[Instructions to follow]
Copy out, word for word, the lines from the items below, starting at the line that contains "Find the location of a" and ending at the line that contains "the navigational button", with both of those lines included.

[Data records]
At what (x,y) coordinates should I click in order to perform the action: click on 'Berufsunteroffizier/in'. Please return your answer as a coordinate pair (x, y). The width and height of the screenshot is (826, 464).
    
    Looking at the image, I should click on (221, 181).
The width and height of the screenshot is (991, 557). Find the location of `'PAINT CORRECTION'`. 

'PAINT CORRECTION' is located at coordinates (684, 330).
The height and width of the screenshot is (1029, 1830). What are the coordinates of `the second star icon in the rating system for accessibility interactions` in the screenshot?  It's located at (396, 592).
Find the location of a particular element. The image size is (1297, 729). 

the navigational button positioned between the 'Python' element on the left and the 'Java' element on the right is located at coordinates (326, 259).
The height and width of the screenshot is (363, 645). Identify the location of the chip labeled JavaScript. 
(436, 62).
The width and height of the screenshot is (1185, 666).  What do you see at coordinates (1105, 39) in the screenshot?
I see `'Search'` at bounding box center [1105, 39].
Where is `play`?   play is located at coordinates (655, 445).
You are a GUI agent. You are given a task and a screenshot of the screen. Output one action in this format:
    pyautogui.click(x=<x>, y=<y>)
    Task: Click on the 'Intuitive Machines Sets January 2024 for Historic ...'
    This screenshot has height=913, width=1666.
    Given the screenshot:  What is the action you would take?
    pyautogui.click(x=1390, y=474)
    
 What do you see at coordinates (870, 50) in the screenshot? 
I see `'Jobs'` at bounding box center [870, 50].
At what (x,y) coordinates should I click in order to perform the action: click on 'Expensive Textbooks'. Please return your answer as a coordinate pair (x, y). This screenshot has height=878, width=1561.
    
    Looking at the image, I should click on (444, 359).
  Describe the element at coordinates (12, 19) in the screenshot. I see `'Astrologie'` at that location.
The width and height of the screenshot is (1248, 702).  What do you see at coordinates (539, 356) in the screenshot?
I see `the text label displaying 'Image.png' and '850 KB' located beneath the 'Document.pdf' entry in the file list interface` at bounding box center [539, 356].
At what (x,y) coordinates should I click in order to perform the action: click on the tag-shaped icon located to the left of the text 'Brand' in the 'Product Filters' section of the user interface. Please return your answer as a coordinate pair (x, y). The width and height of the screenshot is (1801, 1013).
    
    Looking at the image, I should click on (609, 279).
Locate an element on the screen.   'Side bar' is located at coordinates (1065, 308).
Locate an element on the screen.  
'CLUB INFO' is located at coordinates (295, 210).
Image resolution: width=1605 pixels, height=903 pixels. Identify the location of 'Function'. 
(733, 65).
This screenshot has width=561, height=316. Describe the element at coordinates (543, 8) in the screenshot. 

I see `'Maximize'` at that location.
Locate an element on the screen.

[Exercise output]
Find the location of a particular element. The image size is (1297, 729). 

the navigational button positioned between the 'Python' element on the left and the 'Java' element on the right is located at coordinates (326, 259).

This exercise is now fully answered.